◆ Stated problem: Pick out each row below that contains the word "Where" and copy those rows in full.

[Provided records start]

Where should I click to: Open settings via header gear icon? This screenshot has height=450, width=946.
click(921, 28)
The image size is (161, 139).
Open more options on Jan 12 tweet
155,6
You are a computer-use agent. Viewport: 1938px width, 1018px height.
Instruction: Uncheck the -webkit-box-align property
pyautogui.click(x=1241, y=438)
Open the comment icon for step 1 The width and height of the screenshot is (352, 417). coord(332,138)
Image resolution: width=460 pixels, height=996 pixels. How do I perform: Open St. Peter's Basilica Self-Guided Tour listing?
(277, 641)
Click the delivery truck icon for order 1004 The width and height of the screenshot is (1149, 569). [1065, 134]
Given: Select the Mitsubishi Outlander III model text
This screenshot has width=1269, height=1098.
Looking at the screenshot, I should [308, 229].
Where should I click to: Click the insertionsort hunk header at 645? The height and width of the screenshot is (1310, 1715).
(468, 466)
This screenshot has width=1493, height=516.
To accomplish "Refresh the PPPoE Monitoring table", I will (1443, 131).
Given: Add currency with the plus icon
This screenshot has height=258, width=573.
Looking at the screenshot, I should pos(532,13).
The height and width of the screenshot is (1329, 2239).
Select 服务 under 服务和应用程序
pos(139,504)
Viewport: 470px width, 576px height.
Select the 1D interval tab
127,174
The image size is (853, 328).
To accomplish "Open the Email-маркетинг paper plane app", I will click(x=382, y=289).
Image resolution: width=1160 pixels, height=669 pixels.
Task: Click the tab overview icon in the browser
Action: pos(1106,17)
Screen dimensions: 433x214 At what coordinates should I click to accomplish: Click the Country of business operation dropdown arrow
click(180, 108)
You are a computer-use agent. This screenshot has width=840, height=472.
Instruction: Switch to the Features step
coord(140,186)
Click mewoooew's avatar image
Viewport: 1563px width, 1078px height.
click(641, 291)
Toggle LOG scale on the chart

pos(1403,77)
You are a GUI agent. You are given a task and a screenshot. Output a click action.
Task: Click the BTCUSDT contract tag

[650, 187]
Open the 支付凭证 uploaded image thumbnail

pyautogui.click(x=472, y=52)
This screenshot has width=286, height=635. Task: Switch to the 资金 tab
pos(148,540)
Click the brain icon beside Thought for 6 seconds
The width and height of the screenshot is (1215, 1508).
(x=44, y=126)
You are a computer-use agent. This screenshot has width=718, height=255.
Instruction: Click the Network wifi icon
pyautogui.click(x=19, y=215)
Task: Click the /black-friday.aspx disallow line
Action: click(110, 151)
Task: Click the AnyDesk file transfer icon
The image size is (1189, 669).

[Provided records end]

◆ The completed task:
Where should I click to: Open settings via header gear icon? This screenshot has height=450, width=946.
Where should I click to: Click the insertionsort hunk header at 645? The height and width of the screenshot is (1310, 1715).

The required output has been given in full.